What is often not discussed is that people who relocated abroad tend to do so as part of an organization, either a school or a workplace, or go abroad looking for work. For those who go abroad looking for work, the honeymoon phase tends to be a lot shorter, and the shock phase tends to emerge within days of their relocation, especially if they don't have all the required skills of funds to survive in the country.

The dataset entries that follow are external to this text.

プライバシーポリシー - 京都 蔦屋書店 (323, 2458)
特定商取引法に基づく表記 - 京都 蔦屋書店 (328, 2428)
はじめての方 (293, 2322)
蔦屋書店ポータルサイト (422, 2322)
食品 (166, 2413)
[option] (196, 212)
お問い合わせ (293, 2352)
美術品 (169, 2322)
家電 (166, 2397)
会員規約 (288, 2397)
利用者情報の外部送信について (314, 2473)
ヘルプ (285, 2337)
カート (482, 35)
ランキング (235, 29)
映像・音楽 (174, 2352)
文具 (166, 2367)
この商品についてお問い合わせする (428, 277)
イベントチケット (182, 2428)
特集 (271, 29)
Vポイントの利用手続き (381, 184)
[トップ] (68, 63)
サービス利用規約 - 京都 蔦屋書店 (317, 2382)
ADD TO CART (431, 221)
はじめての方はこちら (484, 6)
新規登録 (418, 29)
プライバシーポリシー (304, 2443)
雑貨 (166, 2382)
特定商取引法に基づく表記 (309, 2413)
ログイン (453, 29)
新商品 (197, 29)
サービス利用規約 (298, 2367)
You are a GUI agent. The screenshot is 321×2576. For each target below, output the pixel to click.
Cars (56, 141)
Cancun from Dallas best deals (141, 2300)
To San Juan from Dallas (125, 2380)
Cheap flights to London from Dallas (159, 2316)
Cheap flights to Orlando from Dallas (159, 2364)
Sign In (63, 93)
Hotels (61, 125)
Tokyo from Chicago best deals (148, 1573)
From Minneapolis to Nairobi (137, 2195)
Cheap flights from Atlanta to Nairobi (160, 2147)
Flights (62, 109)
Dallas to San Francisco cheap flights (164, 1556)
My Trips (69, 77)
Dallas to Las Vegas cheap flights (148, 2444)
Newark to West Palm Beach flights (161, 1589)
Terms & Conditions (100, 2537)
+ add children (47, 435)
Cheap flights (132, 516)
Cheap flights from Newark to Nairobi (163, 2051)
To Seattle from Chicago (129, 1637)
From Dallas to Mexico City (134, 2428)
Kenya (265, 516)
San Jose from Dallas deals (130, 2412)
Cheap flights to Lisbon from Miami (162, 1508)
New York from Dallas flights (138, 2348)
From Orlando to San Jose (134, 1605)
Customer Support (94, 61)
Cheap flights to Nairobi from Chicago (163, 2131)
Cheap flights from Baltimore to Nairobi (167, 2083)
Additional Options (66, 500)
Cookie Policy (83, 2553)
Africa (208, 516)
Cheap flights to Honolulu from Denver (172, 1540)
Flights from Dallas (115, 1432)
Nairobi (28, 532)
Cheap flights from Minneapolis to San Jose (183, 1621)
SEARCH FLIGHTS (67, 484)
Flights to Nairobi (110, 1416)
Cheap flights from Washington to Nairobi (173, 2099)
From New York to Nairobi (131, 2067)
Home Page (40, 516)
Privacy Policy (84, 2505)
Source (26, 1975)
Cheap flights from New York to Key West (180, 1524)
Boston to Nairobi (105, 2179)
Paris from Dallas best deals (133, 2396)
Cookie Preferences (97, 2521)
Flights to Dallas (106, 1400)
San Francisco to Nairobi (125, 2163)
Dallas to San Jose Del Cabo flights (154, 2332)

For those who are part of organizations, you need to keep in mind that they will be welcome at the orgnaization at the beginning, and new members tend to be treated cordially at organizations. As guests, as foreigners, as people from outside lands, they tend to be viewed with surprise and curiosity, tend to receive a lot of attention and tend to be treated as the best guests. So obviously all that attention makes for a honeymoon phase. But then members of the organization tend to get used to the new person and go back to acting in their original ways, there is no more novelty in the new member, and the harsh reality of getting good grades or performing well on the job tends to set in. So it will take about a year before the new member of the organization and other members of the organization get used to each other.

Finally, regarding the promotion of the Korean wave, the main questions that Korea needs to ask is do they want to promote artistic products, or do they want to promote sales? Of course the goal is sales of the product, but if sales take over the artistic value of the product, sales will have trouble picking up. That is I see a lot of promotional events for Korean cultural products, but I don't see interaction between Korean artists or promoters and the general public. This tends to give viewers the impression that promoters want to take the money and run. So the idea is to promote the artistic value of the product, be it a movie, soap opera or music album, and then try to think about promoting sales. Of course sales don't always follow logical patterns, as some albums can be written and produced in 5 days and sell record numbers while others can take months to produce and perform poorly in sales. Some record-selling artists can sell millions of albums for their debut album, and sell very few albums for their follow-up album.